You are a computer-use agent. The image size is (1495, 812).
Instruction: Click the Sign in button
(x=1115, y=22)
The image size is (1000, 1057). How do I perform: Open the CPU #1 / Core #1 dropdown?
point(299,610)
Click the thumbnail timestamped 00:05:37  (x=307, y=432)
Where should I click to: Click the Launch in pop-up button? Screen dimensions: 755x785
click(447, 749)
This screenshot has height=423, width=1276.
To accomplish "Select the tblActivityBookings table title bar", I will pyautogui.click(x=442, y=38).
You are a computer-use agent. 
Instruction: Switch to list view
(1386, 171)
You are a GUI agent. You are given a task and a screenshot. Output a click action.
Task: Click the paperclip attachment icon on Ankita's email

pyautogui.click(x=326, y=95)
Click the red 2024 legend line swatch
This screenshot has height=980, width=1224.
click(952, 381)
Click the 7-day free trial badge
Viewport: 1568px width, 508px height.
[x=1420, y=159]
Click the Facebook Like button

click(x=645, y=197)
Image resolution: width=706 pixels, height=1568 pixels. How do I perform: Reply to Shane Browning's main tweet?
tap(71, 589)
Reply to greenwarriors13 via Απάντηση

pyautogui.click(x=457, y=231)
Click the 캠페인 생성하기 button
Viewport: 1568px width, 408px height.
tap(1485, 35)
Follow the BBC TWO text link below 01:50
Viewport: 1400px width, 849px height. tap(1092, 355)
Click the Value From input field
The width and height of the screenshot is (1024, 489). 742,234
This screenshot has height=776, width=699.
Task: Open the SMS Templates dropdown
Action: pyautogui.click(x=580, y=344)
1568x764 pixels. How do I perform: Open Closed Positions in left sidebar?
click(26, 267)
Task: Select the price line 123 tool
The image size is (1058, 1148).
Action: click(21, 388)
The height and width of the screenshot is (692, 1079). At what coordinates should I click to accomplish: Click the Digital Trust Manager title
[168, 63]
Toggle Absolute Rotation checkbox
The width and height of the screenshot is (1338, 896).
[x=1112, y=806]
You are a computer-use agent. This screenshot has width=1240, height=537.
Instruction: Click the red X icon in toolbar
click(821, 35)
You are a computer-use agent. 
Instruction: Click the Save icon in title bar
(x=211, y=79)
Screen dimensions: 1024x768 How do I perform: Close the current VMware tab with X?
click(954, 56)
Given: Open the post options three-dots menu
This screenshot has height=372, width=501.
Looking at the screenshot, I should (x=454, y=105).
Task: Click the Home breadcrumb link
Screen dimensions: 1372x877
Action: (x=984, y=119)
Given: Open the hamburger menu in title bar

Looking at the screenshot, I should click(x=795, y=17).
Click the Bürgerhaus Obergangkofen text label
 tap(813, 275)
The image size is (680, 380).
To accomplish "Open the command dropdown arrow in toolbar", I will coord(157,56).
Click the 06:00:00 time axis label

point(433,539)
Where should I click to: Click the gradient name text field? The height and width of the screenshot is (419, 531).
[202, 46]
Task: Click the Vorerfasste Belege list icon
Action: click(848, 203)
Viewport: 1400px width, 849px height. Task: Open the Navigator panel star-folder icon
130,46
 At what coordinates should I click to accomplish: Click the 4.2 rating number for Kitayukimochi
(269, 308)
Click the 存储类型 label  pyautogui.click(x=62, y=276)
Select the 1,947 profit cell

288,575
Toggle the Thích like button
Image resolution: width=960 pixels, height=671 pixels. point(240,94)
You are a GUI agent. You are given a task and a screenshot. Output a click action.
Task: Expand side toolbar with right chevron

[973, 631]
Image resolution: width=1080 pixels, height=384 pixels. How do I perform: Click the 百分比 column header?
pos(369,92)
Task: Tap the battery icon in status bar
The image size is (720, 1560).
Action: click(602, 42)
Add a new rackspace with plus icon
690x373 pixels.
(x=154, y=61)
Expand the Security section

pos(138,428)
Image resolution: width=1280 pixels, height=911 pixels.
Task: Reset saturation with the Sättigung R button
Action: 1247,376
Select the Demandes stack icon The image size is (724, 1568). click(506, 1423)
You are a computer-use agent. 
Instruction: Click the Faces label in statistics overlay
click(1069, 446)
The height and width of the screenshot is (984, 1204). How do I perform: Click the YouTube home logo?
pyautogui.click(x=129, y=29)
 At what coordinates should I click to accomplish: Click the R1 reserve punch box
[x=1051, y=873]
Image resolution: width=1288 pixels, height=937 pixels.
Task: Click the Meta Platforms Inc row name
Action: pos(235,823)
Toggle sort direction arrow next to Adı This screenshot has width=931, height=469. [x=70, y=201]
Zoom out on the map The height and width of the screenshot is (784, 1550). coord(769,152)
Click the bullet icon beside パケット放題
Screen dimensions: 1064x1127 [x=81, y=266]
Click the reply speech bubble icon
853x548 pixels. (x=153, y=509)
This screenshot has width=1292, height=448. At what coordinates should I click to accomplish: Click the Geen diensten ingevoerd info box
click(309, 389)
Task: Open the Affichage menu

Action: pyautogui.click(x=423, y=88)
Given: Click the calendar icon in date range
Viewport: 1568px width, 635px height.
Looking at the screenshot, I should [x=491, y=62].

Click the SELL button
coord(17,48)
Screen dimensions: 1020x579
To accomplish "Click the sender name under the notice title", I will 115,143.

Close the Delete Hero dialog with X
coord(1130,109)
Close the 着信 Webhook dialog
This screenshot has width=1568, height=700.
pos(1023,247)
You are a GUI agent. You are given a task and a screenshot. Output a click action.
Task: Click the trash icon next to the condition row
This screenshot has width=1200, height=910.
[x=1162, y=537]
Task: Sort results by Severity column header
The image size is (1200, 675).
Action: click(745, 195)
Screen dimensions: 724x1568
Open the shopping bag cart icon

| Written problem |
Reproduce the items verbatim, starting with the line containing "Image resolution: width=706" and ending with the line containing "Action: pyautogui.click(x=580, y=344)", both included.

| Solution |
Image resolution: width=706 pixels, height=1568 pixels. How do I perform: Reply to Shane Browning's main tweet?
tap(71, 589)
Reply to greenwarriors13 via Απάντηση

pyautogui.click(x=457, y=231)
Click the 캠페인 생성하기 button
Viewport: 1568px width, 408px height.
tap(1485, 35)
Follow the BBC TWO text link below 01:50
Viewport: 1400px width, 849px height. tap(1092, 355)
Click the Value From input field
The width and height of the screenshot is (1024, 489). 742,234
This screenshot has height=776, width=699.
Task: Open the SMS Templates dropdown
Action: pyautogui.click(x=580, y=344)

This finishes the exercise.